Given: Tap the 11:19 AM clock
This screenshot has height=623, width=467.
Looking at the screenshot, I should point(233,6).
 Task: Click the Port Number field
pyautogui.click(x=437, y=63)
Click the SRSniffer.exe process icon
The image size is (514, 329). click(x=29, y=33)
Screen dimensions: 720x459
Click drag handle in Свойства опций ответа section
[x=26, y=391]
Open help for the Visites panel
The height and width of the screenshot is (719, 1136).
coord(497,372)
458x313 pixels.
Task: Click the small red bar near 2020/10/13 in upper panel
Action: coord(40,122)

# DESCRIPTION OF THE TASK
Only the lines from the one with "Click drag handle" to the end of the entries above belong in your answer. Retype them exactly.

# ANSWER SPACE
Click drag handle in Свойства опций ответа section
[x=26, y=391]
Open help for the Visites panel
The height and width of the screenshot is (719, 1136).
coord(497,372)
458x313 pixels.
Task: Click the small red bar near 2020/10/13 in upper panel
Action: coord(40,122)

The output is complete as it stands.